[[ LISTED RECORDS open ]]

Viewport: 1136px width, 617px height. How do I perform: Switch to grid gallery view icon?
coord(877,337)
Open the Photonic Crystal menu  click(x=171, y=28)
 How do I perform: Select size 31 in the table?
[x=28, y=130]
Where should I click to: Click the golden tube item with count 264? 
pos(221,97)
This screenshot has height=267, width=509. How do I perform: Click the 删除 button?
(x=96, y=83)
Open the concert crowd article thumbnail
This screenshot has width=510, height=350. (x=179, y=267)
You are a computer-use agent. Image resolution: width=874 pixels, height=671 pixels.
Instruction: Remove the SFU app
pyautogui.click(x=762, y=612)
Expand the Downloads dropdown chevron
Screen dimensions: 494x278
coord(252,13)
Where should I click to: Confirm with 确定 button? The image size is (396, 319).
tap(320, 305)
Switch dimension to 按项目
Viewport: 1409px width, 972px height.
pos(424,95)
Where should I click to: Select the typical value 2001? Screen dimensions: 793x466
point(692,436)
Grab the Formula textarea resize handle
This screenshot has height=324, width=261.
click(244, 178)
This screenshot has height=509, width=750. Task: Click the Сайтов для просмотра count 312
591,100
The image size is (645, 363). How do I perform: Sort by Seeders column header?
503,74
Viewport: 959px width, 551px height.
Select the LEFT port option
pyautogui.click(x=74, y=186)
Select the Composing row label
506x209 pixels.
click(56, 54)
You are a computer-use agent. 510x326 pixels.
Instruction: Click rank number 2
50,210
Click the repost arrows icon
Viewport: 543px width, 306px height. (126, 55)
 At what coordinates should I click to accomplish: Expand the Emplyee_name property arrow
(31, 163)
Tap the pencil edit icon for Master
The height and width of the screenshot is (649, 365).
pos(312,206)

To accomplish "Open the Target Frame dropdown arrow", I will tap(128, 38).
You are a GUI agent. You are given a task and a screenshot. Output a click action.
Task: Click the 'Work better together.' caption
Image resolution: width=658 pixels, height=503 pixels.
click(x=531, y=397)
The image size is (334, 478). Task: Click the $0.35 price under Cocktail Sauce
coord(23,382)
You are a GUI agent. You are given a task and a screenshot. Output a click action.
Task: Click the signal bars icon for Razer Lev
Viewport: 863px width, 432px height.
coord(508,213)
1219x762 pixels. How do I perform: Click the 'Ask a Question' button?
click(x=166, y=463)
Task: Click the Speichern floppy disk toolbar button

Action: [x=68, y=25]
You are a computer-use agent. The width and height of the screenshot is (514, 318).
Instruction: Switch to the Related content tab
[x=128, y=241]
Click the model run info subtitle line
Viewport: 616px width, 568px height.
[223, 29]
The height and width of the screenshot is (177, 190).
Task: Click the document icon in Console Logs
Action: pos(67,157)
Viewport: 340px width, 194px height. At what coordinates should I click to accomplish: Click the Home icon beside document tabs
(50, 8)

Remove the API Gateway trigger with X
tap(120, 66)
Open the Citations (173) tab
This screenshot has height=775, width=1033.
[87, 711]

[[ LISTED RECORDS closed ]]

ABOUT THIS EXERCISE: Exactly the lines from the one containing "Click the model run info subtitle line" to the final line of the data, both included, should be printed, and nothing more.

REPLY TO THE EXERCISE:
Click the model run info subtitle line
Viewport: 616px width, 568px height.
[223, 29]
The height and width of the screenshot is (177, 190).
Task: Click the document icon in Console Logs
Action: pos(67,157)
Viewport: 340px width, 194px height. At what coordinates should I click to accomplish: Click the Home icon beside document tabs
(50, 8)

Remove the API Gateway trigger with X
tap(120, 66)
Open the Citations (173) tab
This screenshot has height=775, width=1033.
[87, 711]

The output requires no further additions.